## Task
Copy out every line of the listing below word for word, with no changes.
-------- Material for this task --------
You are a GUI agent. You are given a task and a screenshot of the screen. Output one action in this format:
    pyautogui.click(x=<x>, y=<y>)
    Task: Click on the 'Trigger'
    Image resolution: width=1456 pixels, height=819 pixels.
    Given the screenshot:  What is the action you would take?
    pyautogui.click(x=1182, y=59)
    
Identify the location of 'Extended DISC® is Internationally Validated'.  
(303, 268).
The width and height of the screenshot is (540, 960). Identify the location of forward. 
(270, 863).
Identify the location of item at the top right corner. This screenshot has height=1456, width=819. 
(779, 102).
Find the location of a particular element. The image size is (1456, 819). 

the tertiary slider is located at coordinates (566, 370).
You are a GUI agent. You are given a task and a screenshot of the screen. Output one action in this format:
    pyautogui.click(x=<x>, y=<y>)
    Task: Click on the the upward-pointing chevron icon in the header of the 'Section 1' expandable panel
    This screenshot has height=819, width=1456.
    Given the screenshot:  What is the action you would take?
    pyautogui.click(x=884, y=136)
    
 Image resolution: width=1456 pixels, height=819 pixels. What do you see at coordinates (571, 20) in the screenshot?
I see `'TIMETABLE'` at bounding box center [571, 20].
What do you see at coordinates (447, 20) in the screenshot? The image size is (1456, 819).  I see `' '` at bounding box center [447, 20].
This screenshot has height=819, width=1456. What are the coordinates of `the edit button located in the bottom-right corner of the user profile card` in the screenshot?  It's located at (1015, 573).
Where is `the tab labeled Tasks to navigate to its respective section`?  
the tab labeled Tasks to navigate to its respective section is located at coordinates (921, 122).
--------
## Solution to the exercise
You are a GUI agent. You are given a task and a screenshot of the screen. Output one action in this format:
    pyautogui.click(x=<x>, y=<y>)
    Task: Click on the 'Trigger'
    Image resolution: width=1456 pixels, height=819 pixels.
    Given the screenshot:  What is the action you would take?
    pyautogui.click(x=1182, y=59)
    
Identify the location of 'Extended DISC® is Internationally Validated'.  
(303, 268).
The width and height of the screenshot is (540, 960). Identify the location of forward. 
(270, 863).
Identify the location of item at the top right corner. This screenshot has height=1456, width=819. 
(779, 102).
Find the location of a particular element. The image size is (1456, 819). 

the tertiary slider is located at coordinates (566, 370).
You are a GUI agent. You are given a task and a screenshot of the screen. Output one action in this format:
    pyautogui.click(x=<x>, y=<y>)
    Task: Click on the the upward-pointing chevron icon in the header of the 'Section 1' expandable panel
    This screenshot has height=819, width=1456.
    Given the screenshot:  What is the action you would take?
    pyautogui.click(x=884, y=136)
    
 Image resolution: width=1456 pixels, height=819 pixels. What do you see at coordinates (571, 20) in the screenshot?
I see `'TIMETABLE'` at bounding box center [571, 20].
What do you see at coordinates (447, 20) in the screenshot? The image size is (1456, 819).  I see `' '` at bounding box center [447, 20].
This screenshot has height=819, width=1456. What are the coordinates of `the edit button located in the bottom-right corner of the user profile card` in the screenshot?  It's located at (1015, 573).
Where is `the tab labeled Tasks to navigate to its respective section`?  
the tab labeled Tasks to navigate to its respective section is located at coordinates (921, 122).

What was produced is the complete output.